Take, for instance, Spam.
This canned meat product isn't considered a delicacy anywhere, not even in places where it's consumed regularly, such as Hawaii. My favorite Spam preparation is musubi:
Source: http://www.flickr.com/photos/cosmic_bandita/1180353174/ |
This morning I woke early in order to drop my father, husband and brother off for a hike. It didn't go exactly as planned. Just minutes away from our rental condo, we encountered flash floods. As in, a couple of miles of unfamiliar road flooded on one side, or the other, or both.
Once we hit a clear highway, we caught up to the rains that had just caused the floods. There's nothing quite like seeing a flash of green through a wall of water, thinking it might be a road sign for your exit, estimating the amount of time between this possible sign and that potential exit and hopefully veering to the right.
We were correct, by the way, or this would be a very different blog post.
Following that, we drove up the side of a volcano. Ten thousand vertical feet of hairpin turns and switchbacks, with no shoulders on the road, and a steady onslaught of buses, shuttles, white-knuckle tourists and miserable-looking families hunched over bicycles. Plus there were geese and cattle, crossing the road at their leisure. All we were missing were oil slicks and banana peels, and Wario cackling at us and our two plumber friends.

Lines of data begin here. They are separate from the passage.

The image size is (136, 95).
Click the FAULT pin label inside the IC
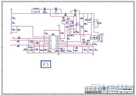[56, 37]
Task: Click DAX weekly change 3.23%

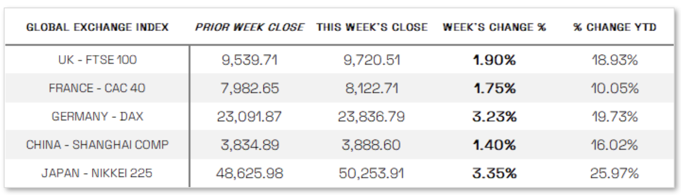Action: coord(494,116)
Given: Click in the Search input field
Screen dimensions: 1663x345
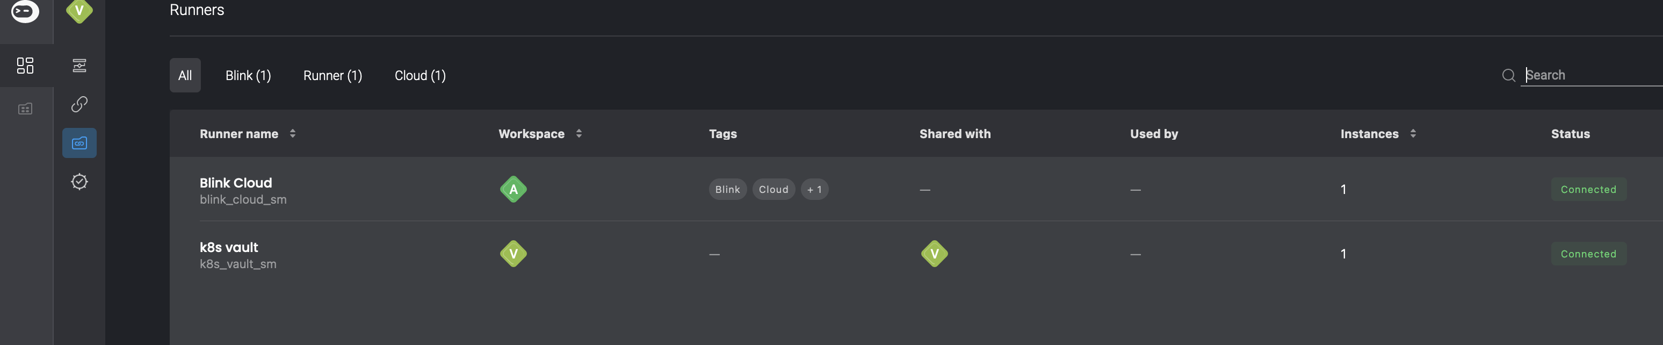Looking at the screenshot, I should coord(1591,75).
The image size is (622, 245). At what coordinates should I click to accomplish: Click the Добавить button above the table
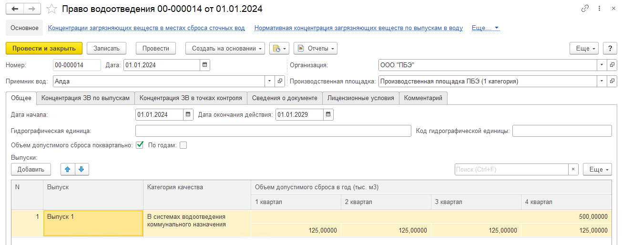(x=31, y=169)
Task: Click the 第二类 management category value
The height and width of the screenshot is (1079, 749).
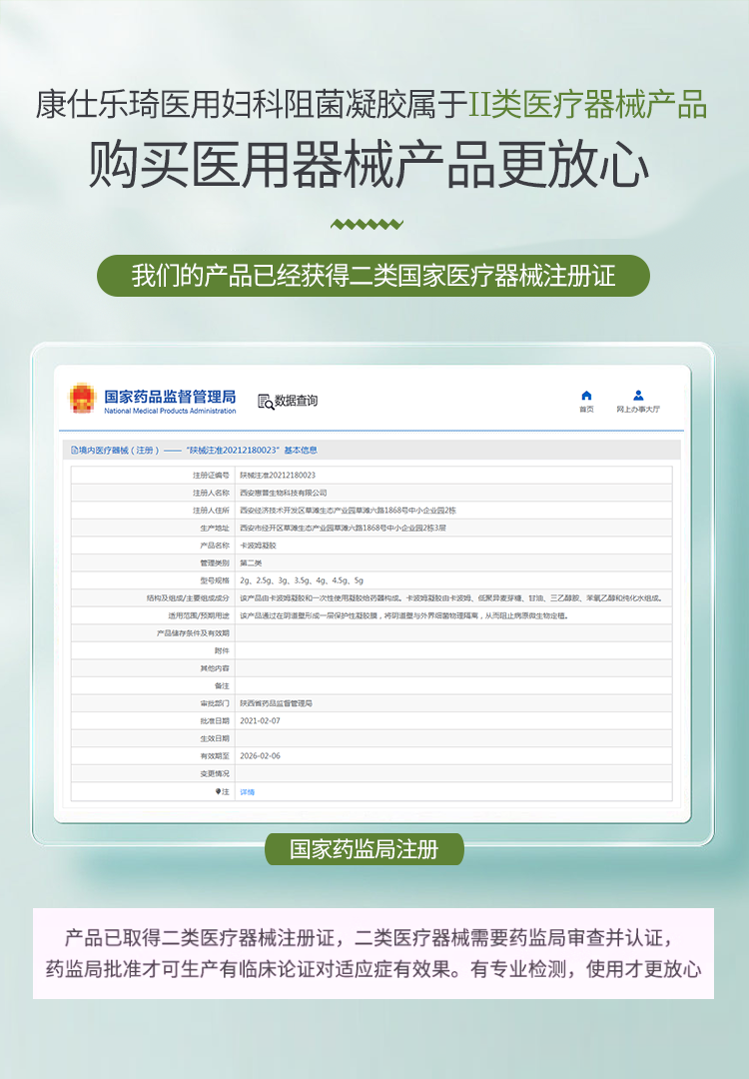Action: 251,562
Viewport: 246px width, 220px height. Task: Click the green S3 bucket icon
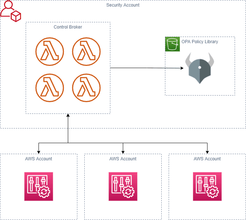pos(172,44)
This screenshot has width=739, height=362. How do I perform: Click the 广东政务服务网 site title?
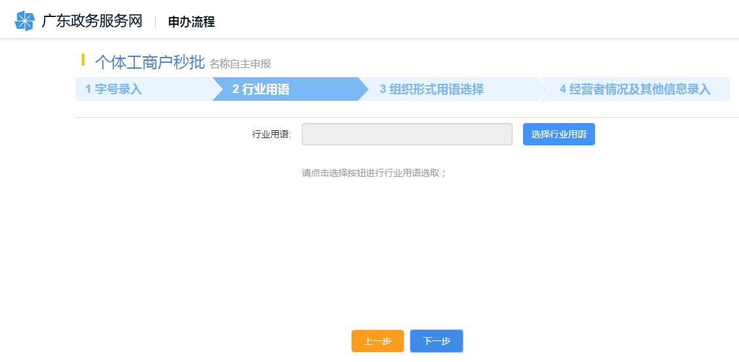pos(92,21)
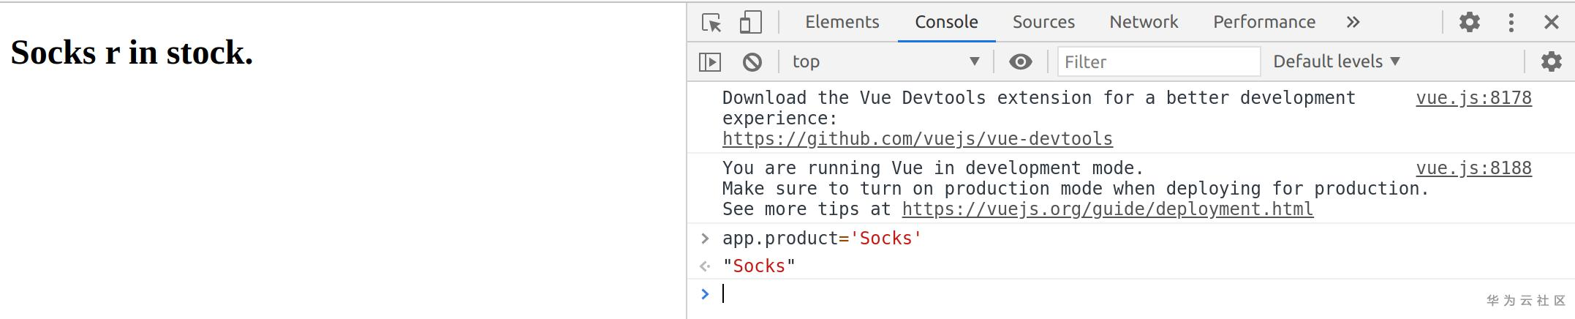1575x319 pixels.
Task: Open the three-dot customize DevTools menu
Action: 1511,23
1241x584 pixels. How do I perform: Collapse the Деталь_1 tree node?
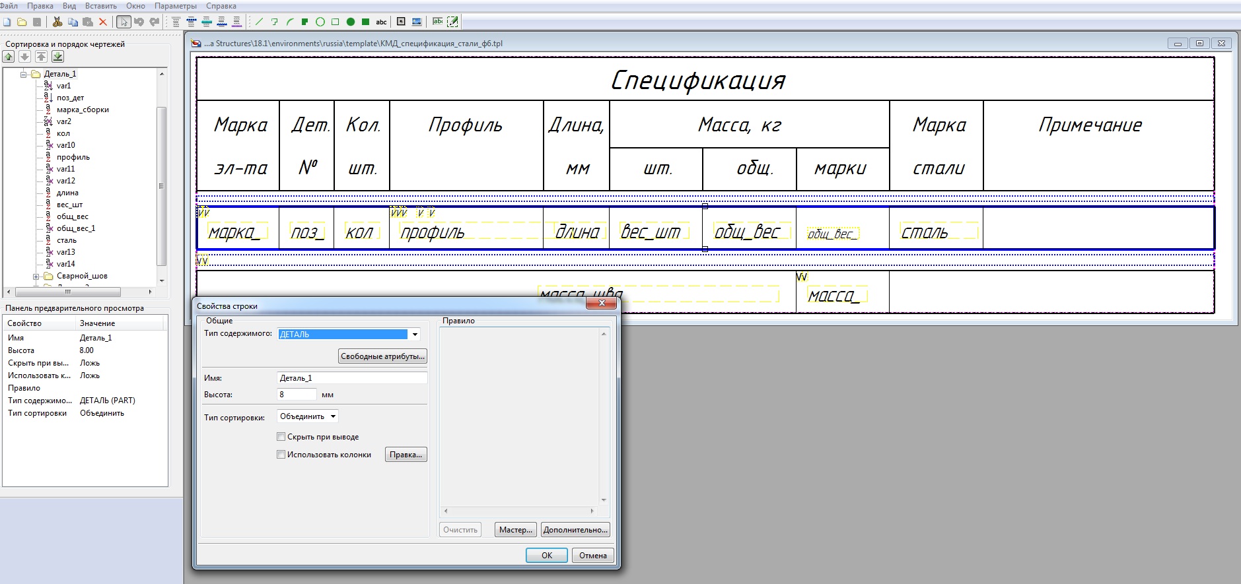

And then we reached the top. Or, as high as cars are allowed to go. And it was outstanding. Like finding the surface of the moon laid over the surface of Mars and surrounded by fast-moving clouds.
This is Haleakala, known as "house of the sun" in Hawaiian. It's a dormant volcano - not dead, merely in between eruptive states. The summit is at nearly twice the elevation of Denver, the Mile-High City.
It's cold up there, and often windy, but even when rain is pouring lower on the island of Maui, it's oftentimes sunny at the top of the mountain. Standing on the edge of this great crater as the clouds rise up over the opposite ridge, then glide past, is unbelievably calming.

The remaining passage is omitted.